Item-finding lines
++++++++

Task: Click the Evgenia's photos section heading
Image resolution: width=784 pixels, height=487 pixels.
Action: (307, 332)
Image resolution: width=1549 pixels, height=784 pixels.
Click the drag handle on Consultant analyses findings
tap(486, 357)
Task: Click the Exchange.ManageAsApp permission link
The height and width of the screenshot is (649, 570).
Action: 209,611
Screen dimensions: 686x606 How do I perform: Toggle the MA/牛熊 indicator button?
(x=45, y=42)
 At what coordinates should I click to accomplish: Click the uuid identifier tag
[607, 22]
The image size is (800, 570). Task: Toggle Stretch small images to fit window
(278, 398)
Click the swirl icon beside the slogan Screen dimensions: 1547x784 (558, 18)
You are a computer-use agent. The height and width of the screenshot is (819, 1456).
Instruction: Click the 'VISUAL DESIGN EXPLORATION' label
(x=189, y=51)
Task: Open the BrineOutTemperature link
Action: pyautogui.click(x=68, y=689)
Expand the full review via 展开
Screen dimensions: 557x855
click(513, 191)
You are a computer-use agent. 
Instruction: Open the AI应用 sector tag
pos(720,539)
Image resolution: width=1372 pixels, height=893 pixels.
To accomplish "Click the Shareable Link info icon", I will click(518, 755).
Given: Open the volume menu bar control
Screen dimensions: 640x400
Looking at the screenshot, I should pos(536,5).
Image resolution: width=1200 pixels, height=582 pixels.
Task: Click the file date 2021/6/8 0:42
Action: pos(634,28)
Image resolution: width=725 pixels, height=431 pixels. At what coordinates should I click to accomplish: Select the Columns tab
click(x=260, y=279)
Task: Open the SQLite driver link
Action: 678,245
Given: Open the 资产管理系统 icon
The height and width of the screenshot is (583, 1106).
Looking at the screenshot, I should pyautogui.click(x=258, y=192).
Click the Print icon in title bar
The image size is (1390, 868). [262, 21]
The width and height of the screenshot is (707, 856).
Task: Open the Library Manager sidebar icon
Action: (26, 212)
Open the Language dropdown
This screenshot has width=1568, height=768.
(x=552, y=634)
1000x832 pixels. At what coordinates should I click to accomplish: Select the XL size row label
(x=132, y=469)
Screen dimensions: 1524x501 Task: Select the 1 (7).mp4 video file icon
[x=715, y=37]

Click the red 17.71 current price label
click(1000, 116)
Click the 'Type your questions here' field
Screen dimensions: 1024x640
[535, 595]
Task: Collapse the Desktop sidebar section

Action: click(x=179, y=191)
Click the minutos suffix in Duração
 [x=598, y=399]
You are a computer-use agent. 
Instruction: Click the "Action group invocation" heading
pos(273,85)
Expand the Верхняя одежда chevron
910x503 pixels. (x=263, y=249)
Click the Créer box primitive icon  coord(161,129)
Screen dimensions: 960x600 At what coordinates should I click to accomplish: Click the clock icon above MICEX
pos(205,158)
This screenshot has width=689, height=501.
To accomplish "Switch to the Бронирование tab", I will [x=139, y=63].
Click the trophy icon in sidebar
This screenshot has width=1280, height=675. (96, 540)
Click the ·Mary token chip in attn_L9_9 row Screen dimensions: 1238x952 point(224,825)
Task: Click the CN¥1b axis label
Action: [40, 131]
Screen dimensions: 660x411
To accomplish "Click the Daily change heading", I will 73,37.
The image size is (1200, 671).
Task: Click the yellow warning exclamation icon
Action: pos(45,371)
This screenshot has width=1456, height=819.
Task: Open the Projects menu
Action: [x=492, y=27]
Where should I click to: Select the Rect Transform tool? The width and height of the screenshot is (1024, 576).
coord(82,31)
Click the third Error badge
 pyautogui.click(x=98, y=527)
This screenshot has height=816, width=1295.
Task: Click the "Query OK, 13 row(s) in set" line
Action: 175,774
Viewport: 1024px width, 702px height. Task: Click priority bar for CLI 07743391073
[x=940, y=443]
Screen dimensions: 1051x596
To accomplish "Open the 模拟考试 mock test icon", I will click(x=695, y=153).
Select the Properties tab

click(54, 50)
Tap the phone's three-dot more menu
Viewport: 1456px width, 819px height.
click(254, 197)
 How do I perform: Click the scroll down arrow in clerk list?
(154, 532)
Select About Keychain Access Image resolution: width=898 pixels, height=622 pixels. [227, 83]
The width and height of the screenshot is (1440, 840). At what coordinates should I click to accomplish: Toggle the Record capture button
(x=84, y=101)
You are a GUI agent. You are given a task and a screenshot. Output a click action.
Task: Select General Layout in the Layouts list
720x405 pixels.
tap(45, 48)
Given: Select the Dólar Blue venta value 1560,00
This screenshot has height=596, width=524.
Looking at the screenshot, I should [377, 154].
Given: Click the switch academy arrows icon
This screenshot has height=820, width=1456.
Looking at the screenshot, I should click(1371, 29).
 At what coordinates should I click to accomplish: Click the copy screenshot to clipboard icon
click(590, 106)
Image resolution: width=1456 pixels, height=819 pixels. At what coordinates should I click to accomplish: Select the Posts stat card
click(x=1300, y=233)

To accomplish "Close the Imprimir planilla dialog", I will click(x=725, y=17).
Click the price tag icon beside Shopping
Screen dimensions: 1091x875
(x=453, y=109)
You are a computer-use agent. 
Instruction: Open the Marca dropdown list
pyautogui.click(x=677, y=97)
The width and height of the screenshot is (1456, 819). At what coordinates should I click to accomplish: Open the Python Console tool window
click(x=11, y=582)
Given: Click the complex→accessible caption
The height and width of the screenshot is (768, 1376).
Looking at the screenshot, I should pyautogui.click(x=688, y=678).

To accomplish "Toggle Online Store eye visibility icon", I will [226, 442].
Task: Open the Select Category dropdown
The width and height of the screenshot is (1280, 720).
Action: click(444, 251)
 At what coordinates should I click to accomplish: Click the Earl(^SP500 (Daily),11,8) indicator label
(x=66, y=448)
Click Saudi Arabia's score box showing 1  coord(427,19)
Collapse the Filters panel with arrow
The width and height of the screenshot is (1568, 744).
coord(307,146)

++++++++

EXERCISE: Carry over the lines from the start through the line containing "Click the swirl", requests and all, adding 99 to every coordinate in the answers.

COMPLETE OUTPUT:
Task: Click the Evgenia's photos section heading
Image resolution: width=784 pixels, height=487 pixels.
Action: (406, 431)
Image resolution: width=1549 pixels, height=784 pixels.
Click the drag handle on Consultant analyses findings
tap(585, 456)
Task: Click the Exchange.ManageAsApp permission link
The height and width of the screenshot is (649, 570).
Action: 308,710
Screen dimensions: 686x606 How do I perform: Toggle the MA/牛熊 indicator button?
(x=144, y=141)
 At what coordinates should I click to accomplish: Click the uuid identifier tag
[706, 121]
The image size is (800, 570). Task: Toggle Stretch small images to fit window
(377, 497)
Click the swirl icon beside the slogan Screen dimensions: 1547x784 (657, 117)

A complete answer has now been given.